The outer membrane (OM) of Gram-negative anaerobic bacteria modulates the CT rates influencing their respiration. We aim to understand the mechanism of “respiration” machinery in anaerobic marine bacteria with an emphasis on the role of the OM.
Excited-state force field
Excited-state processes are ubiquitous in nature and biotechnology. Photoinduced conformational changes that occur well beyond a few nanoseconds are still inaccessible to modern multiscale quantum mechanics/molecular mechanics (QM/MM) techniques. While molecular dynamics can access timescales of hundreds of microseconds with enhanced sampling techniques, it can only represent the ground state of a molecule due to limitations imposed by force-field parameters.

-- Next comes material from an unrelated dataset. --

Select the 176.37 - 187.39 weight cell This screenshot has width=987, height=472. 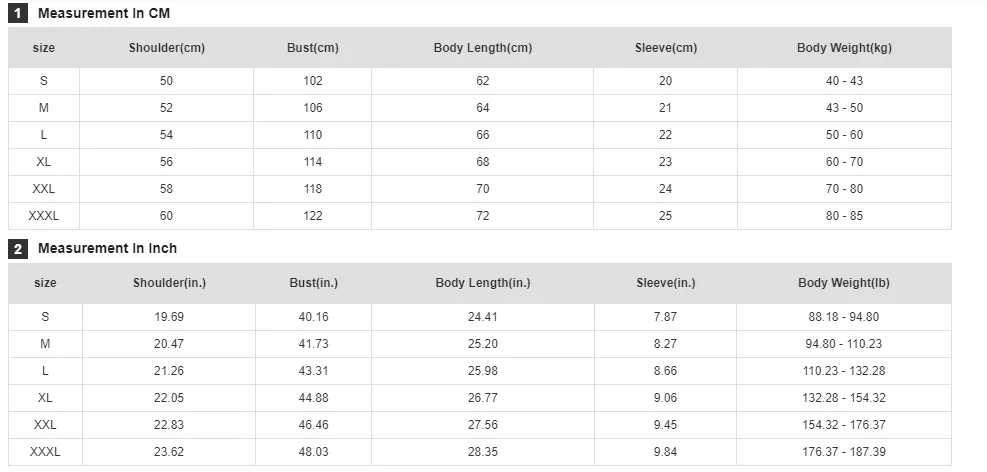(844, 452)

We design excited-state force field parameters for specific states of biologically relevant molecules. These parameters enable longer sampling of a "frozen" excited state.
Excited-state allostery
Nature uses photosensing to regulate cellular processes. A molecule absorbs light and initiates a series of downstream events to achieve the desired outcome. For example, blue light-sensitive proteins, namely, light-oxygen-voltage-sensing (LOV) and sensors of blue-light using FAD (BLUF), control processes like enzymatic activities, transcription, metabolism, signaling by a second messenger, and establishing the membrane potential.
Light-induced events in BLUF proteins involve subtle changes in the hydrogen bonding network around the bound flavin cofactor that transmit an allosteric signal over a distance, ultimately inducing a specific activity as output. To this end, we investigate the pathways of signal transmission from the flavin cofactor to the output site.
Coronavirus spike protein
Betacoronaviruses have created three separate epidemics in the last twenty years, namely, SARS, MERS, and COVID-19 forewarning their relevance in the future. The glycans on the spike protein of each of these coronaviruses shield the viral spike protein, which binds to human receptors, from immune detection. Some glycans may assist the spike protein opening required for the receptor binding. Therefore, they reduce potential vaccine efficacy and make the virus more infectious. The exact nature and chemical composition of glycans are inaccessible to imaging techniques.
We characterize the viral and receptor glycans in multiple betacoronaviruses using modeling studies and molecular dynamics as the “computational microscope”.